Aparte de la animación prestada a este espa­cioso lugar por sus nuf)lerosos transeuntes, la plaza de Greve era donde se daban cita los obre­ros en busca de trabajo. En la espera de conse­guirlo, charlaban unos con otros, circulaban de acá para allá y contribuían a engrosar los grupos que, en torno a los histriones y sacamuelas, se formaban también por allí. Las operaciones de carga y descarga de las gabarras que surcaban el río y atracaban a los muelles atraían asimismo a muchos mirones.

Nada faltaba en la Greve para entretener el ocio.
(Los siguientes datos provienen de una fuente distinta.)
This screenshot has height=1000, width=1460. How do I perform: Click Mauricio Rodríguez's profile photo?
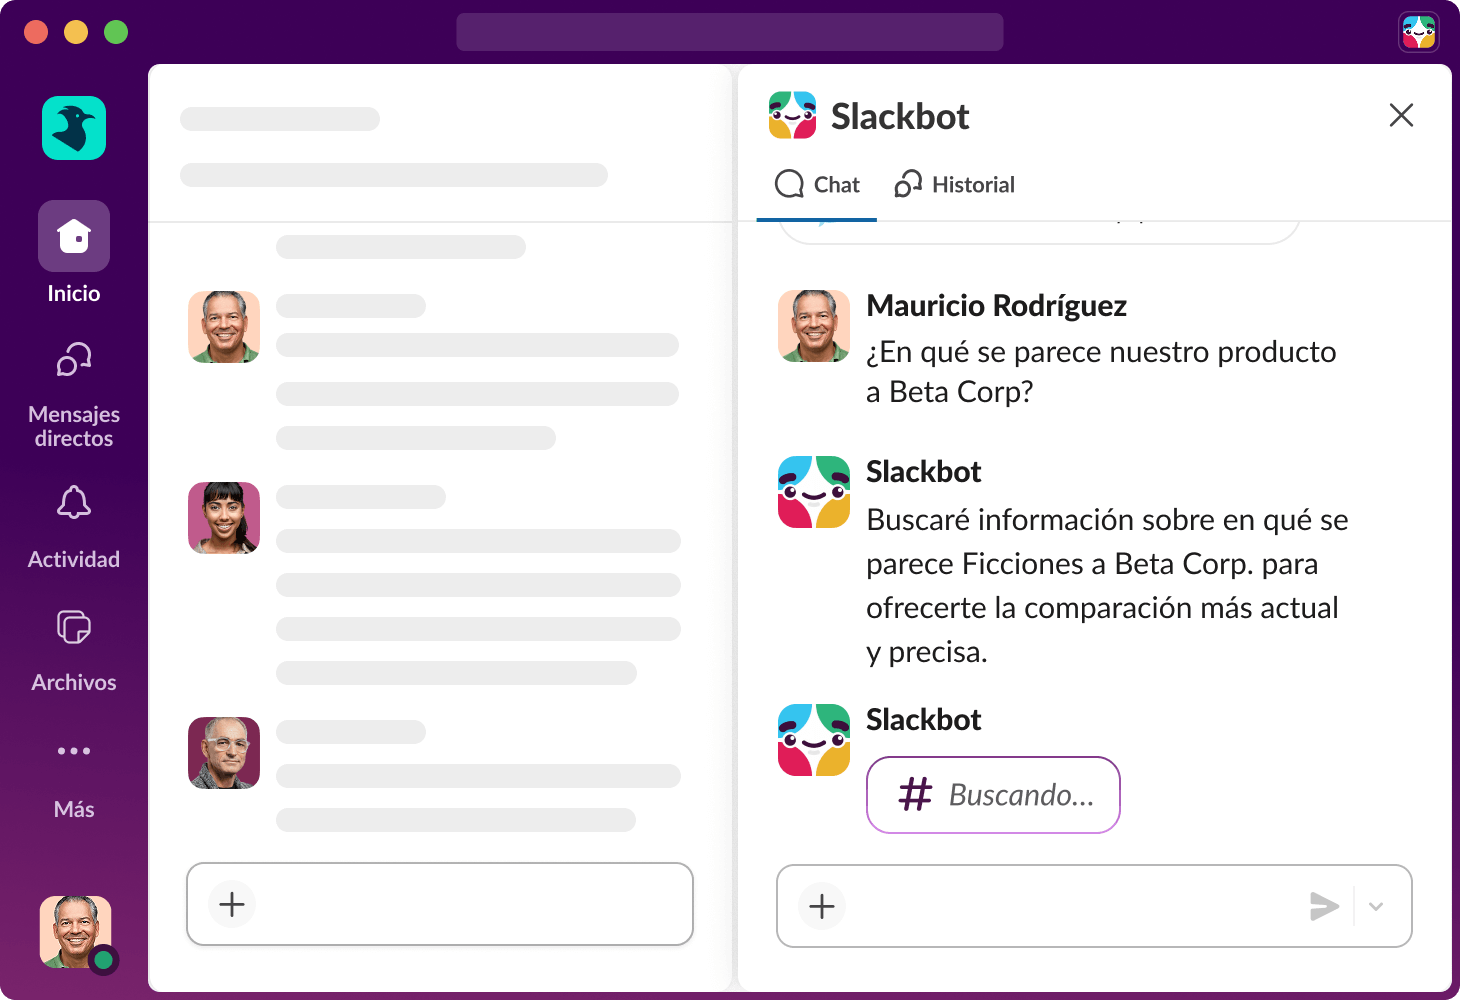pos(813,326)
Allí tenía cabida toda la gama del espectá­culo callejero, desde el más trivial y jocoso hasta el más trágico y espeluznante, pues, cerca de una gran cruz de piedra que se erguía en medio, había levantado permanentemente un patíbulo del cual, como de otros diseminados por distintos barrios, los tribunales de justicia no se olvidaban mucho tiempo. Las ejecuciones capitales eran públicas y atraían a una masa considerable, de sádicos aficio­nados. Sin embargo el gran escenario de esta re­pulsiva tragedia, donde había función en «sesión continua», era Montfaucon, el patíbulo de París, que dibujaba su siniestra silueta sobre una pe­queña colina extramuros, no lejos de la puerta de San Martín.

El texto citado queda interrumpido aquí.